Open temp-64GTX opened 4 months ago
The export scaling in Gyroflow is Lanczos4 already. Preview in Gyroflow is Bilinear Bicubic is also implemented but there's no option to select it from the UI. I can add the selector, but I feel like there's something else going on in your example than Gyroflow scaling
Here is video-comparison. Youtube eats video-quality, but difference are still visible.
Added the selector in 7b48ed3, in Export settings -> Advanced
Selector is great, but nothing is changed :( All 3 methods giving almost the same results with "stairs-edges" :(
yeah that's why I think there's something else going on, please do more testing:
Short Results:
All of different (png, prores, h265, etc.) export codecs with 720p : stairs-edges. 4k & FOV 4: stairs-edges. 4k & FOV 0.25: Smooth Edges. DaVinci Resolve: crashed three times on exporting process. Then i just removed it to hell, where it came from. "use DaVinci", they said. "it fast and simple", they said.

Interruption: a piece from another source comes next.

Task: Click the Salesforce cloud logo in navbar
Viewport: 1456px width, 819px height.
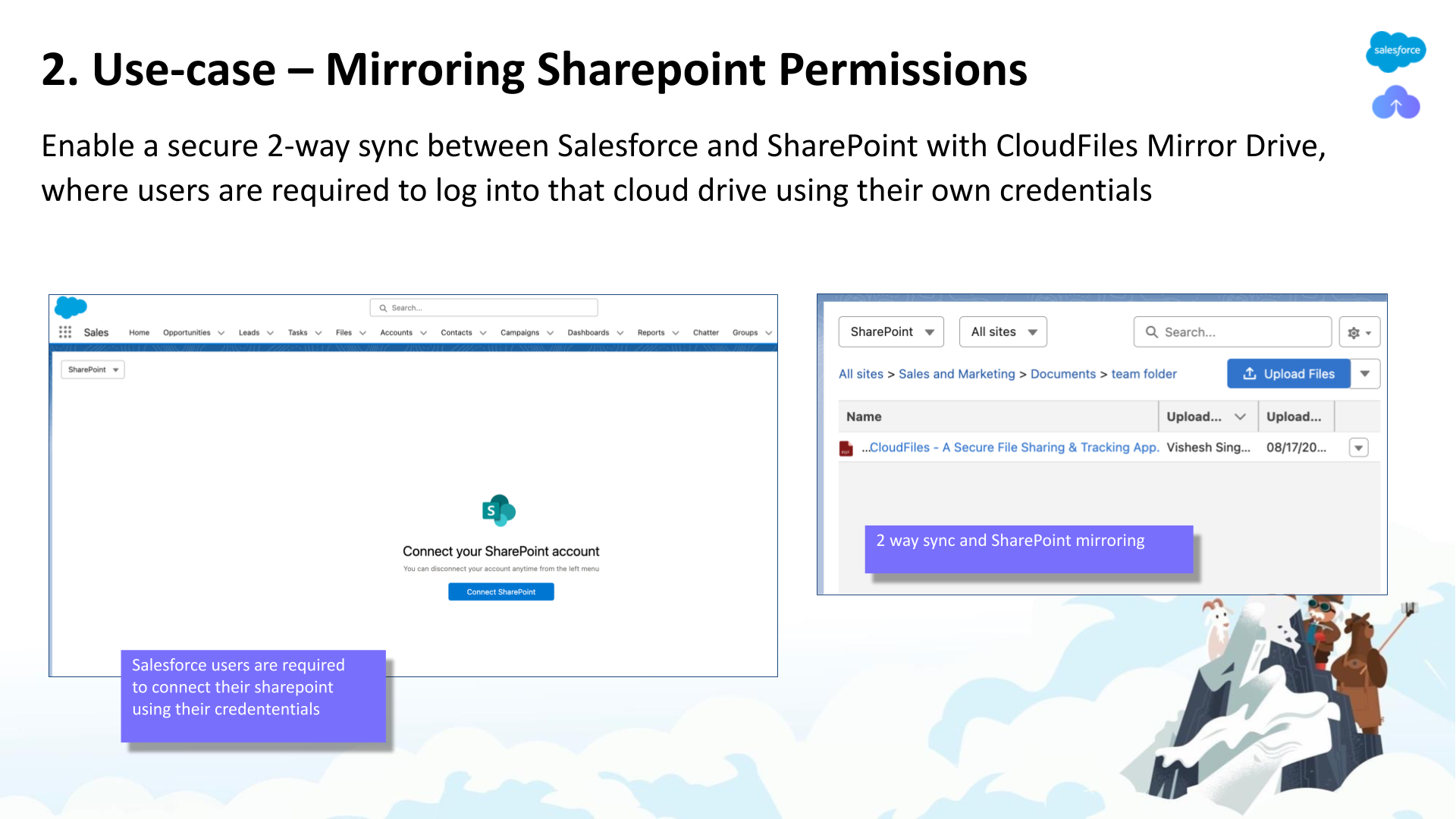Action: click(71, 307)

Ok, i tried Fusion Studio. it's more or less working, but i can't understand how to tell the gyroflow that it must do a downscale. Because now it is Fusion doing it.
In Gyroflow app, set Export size to 720p, and save that in the project. Then in Fusion, go to Gyroflow plugin settings and check "Use plugin RoD for output size"
Yep. It's also giving the stairs-edges.
Can you send me the sample file?
i hope link is working. In the video, this effect will be very noticeable at the beginning - bridge lines and fence lines. https://drive.google.com/file/d/1QzovqTtn9jC0AiDLUIeQSxdAH_ByFXEs/view?usp=sharing
Meanwhile, i've tested mobile version of gyroflow. To exclude any possibility of impact the result by my particular pc-hardware. (And result is same) I put original gopro file and all 3 output files to the link above.
I have the same problem with GoPro videos. It looks like there isn't any filters used for scaling. Scaling from 4k to 8k looks good but from 4k to 720p is completely unusable. I have to export 8k and scale that down with ffmpeg to get decent output from Gyroflow.
8k export and scaled to 720p:
720p export:
I still can't reproduce this issue, the 720p exports look perfectly fine for me, and of course there are filters used when exporting, and high quality Lanczos4 is the default
Are you using high enough FOV? Examples from footage provided by @temp-64GTX with FOV set to 3
8k export to 720p:
720p export:
Ok I see it Since our scaling code is ported from OpenCV, we've inherited the scaling algorithm that is not entirely correct:
We should look into changing our scaling code to be based on pillow's: https://github.dev/zurutech/pillow-resize/blob/main/src/PillowResize/PillowResize.cc They are pretty similar from the first glance, so looks like we need to dig deeper and identify what's exactly different. Not trivial, but also not terrible
/bounty $300
/attempt #780
with your implementation plan/claim #780
in the PR body to claim the bounty/livestream
once liveThank you for contributing to gyroflow/gyroflow!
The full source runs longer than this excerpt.